** start of PROVIDED INFORMATION **
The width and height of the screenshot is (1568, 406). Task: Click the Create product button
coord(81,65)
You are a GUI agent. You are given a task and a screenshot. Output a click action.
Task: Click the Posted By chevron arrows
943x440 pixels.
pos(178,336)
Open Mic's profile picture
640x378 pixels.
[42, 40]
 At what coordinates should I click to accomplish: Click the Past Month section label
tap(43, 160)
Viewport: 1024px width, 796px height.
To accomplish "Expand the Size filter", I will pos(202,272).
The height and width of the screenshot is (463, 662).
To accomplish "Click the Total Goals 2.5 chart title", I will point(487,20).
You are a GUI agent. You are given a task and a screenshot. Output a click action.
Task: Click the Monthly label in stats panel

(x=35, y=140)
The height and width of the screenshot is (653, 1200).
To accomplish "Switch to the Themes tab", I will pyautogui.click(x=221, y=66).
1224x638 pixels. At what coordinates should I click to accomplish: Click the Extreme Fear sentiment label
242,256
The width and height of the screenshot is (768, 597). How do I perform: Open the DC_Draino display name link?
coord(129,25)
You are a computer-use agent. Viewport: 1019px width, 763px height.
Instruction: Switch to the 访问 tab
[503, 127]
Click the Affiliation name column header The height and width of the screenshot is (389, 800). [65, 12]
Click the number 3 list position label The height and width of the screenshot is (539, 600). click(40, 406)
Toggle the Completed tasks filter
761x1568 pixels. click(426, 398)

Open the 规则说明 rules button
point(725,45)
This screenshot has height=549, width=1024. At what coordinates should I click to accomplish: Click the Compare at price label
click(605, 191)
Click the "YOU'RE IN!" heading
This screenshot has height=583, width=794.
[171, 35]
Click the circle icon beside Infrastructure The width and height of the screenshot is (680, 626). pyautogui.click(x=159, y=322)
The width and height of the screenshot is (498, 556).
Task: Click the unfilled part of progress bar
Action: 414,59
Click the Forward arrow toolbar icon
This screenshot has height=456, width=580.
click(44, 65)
** end of PROVIDED INFORMATION **
- **JOB**
Copy out all of the records above, line for line, with nothing changed.

- **ANSWER TO THE PROBLEM**
The width and height of the screenshot is (1568, 406). Task: Click the Create product button
coord(81,65)
You are a GUI agent. You are given a task and a screenshot. Output a click action.
Task: Click the Posted By chevron arrows
943x440 pixels.
pos(178,336)
Open Mic's profile picture
640x378 pixels.
[42, 40]
 At what coordinates should I click to accomplish: Click the Past Month section label
tap(43, 160)
Viewport: 1024px width, 796px height.
To accomplish "Expand the Size filter", I will pos(202,272).
The height and width of the screenshot is (463, 662).
To accomplish "Click the Total Goals 2.5 chart title", I will point(487,20).
You are a GUI agent. You are given a task and a screenshot. Output a click action.
Task: Click the Monthly label in stats panel

(x=35, y=140)
The height and width of the screenshot is (653, 1200).
To accomplish "Switch to the Themes tab", I will pyautogui.click(x=221, y=66).
1224x638 pixels. At what coordinates should I click to accomplish: Click the Extreme Fear sentiment label
242,256
The width and height of the screenshot is (768, 597). How do I perform: Open the DC_Draino display name link?
coord(129,25)
You are a computer-use agent. Viewport: 1019px width, 763px height.
Instruction: Switch to the 访问 tab
[503, 127]
Click the Affiliation name column header The height and width of the screenshot is (389, 800). [65, 12]
Click the number 3 list position label The height and width of the screenshot is (539, 600). click(40, 406)
Toggle the Completed tasks filter
761x1568 pixels. click(426, 398)

Open the 规则说明 rules button
point(725,45)
This screenshot has height=549, width=1024. At what coordinates should I click to accomplish: Click the Compare at price label
click(605, 191)
Click the "YOU'RE IN!" heading
This screenshot has height=583, width=794.
[171, 35]
Click the circle icon beside Infrastructure The width and height of the screenshot is (680, 626). pyautogui.click(x=159, y=322)
The width and height of the screenshot is (498, 556).
Task: Click the unfilled part of progress bar
Action: 414,59
Click the Forward arrow toolbar icon
This screenshot has height=456, width=580.
click(44, 65)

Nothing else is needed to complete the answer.